As stated by the Government, the census is the biggest source of primary data at the village, town and ward level, providing micro-level data on various parameters, which includes housing, education, economic activity, literacy, migration, fertility, language, religion, scheduled castes and scheduled tribes.

Preparation of a NPR and decennial census is a legitimate activity of the Union Government and the data thrown up by these exercises form the basis for policy-making not just at the federal level but at the State, district and taluk levels as well. It was, therefore, shocking to see someone like Arundhati Roy exhort citizens to provide fake names and addresses to the enumerators so as to render the entire exercise infructuous. Media reports indicate that she even suggested that the people provide “7, Race Course Road” — the address of the Prime Minister at one time — as their residential address.

Even more preposterous was her suggestion that the Narendra Modi Government, which got a massive mandate from the people in May 2019 to govern till 2024, not be allowed to continue in office.

Her attempt to paralyse the working of the Union Government in regard to collection of population data and to curtail the tenure of a duly-elected Government constitutes subversion of the Constitution. Tolerance of such subversive activities is inimical to national unity and integrity and we should not allow a small minority of dissenters to disrupt governance and democratic traditions in this manner.

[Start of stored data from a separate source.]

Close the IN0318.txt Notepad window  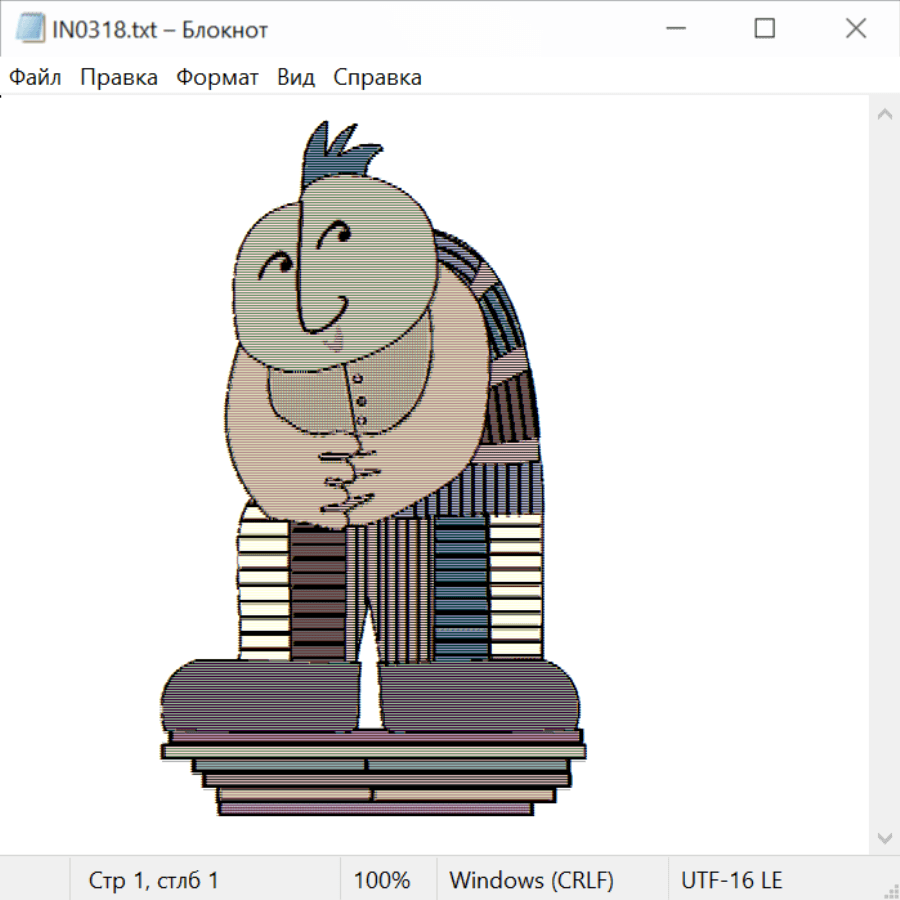coord(855,29)
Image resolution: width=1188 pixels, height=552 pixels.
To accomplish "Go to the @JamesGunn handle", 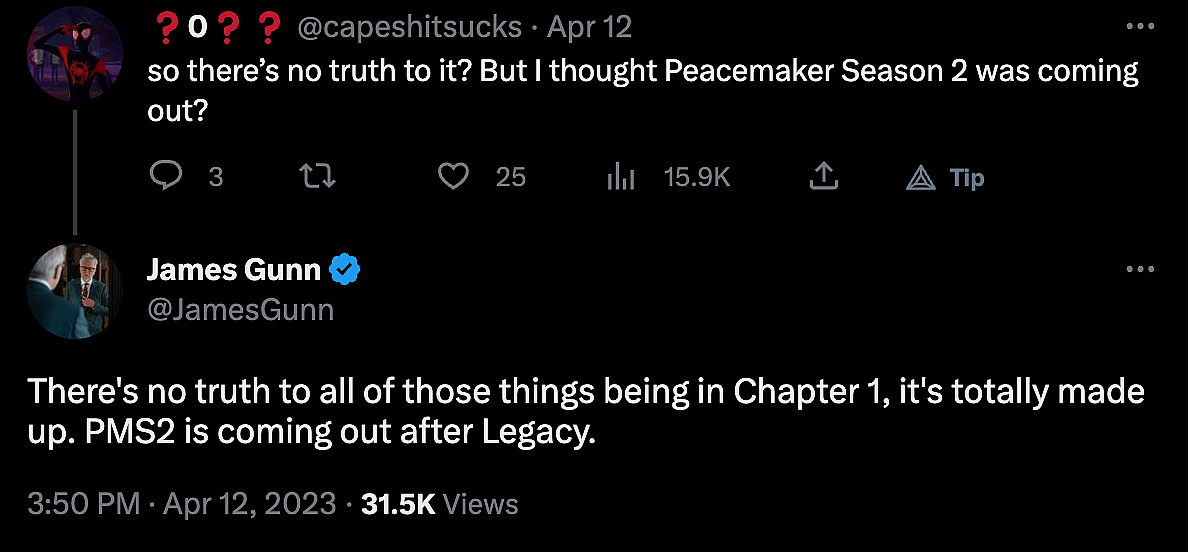I will [x=240, y=310].
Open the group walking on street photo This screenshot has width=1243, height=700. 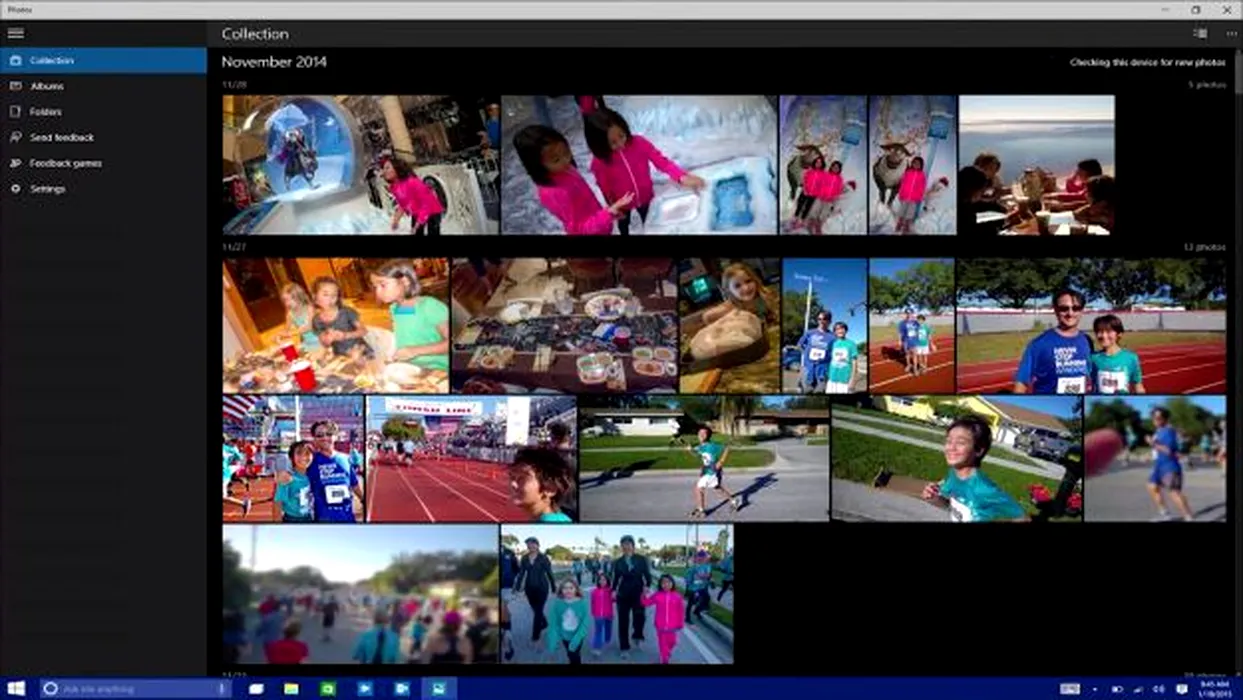[616, 594]
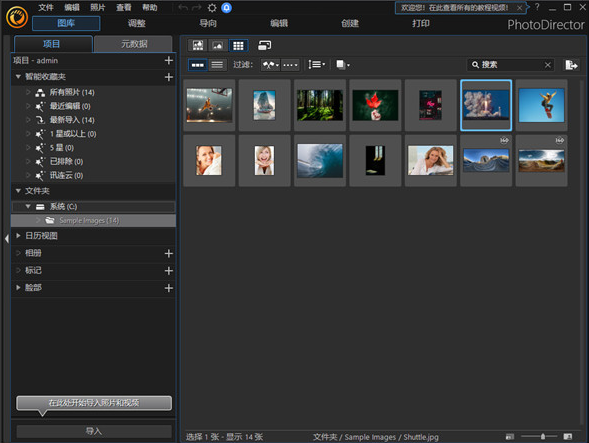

Further, the propaganda that the enumeration undertaken for the NPR must be resisted because it is against the Muslim minority in India, is totally baseless. It appears as if some people are afraid of the truth.

Data is critical for a number of reasons. For example, the Union Government and many State Governments have formulated policies and welfare schemes especially to ameliorate the conditions of the religious and linguistic minorities. These schemes relate to education, employment, skilling and financial assistance for self employment. The scope and range of these schemes depend on demographics and a decadal head count is an absolute must. The census data is used not just by the Union Government but by Governments and institutions down below at the State, district and taluk levels.

Pseudo-secularists seem to believe that the Muslims are the only minority in India. Nothing can be farther from the truth. The Hindus in India constitute just around 80 per cent of the population, which means in actual numbers, they would be about one billion of the 1.33 billion population. But the Hindus constitute a minority in six of the 28 States in the country and in a few Union Territories, as do the Christians (except in some States in the North-east), the Sikhs (except in Punjab), the Buddhists, the Jains and the Parsis. The Muslim population in India has risen from 35 million at the time of Independence to around 175 million at this point in time.

Further, we have the linguistic minorities, who are at par with religious minorities as per our Constitution. A reading of Articles 29 and 30 of the Constitution will make it clear that the intention of the founding fathers was to accord the same kind of protection to both religious and linguistic minorities and the State would be the unit to determine who is a minority.

A Kannadiga in Hindi-majority Haryana (as this writer is) gets as much protection as say, Mohammed Iqbal, in Hindu-majority Haryana as per these Constitutional provisions.

Therefore, if pseudo-secularists oppose population data collection and census, which is a legitimate Government activity in all nations across the world, the presumption will be that they are afraid of the numbers that will crop up. The steep rise in the Muslim population in India over the decades and the huge difference between the decadal growth rates of Muslims vis-a-vis the Hindus, Christians, Buddhists, Jains and Parsis, will nail the lie that Muslims are persecuted in India.

Indian citizens, who are adherents of Islam, must, therefore, guard against the false narrative of this minuscule minority of pseudo-secularists and should not allow themselves to be persuaded to oppose the NPR or the census. India will become ungovernable if such tendencies emerge.

(The writer is an author specialising in democracy studies. Views expressed are personal.)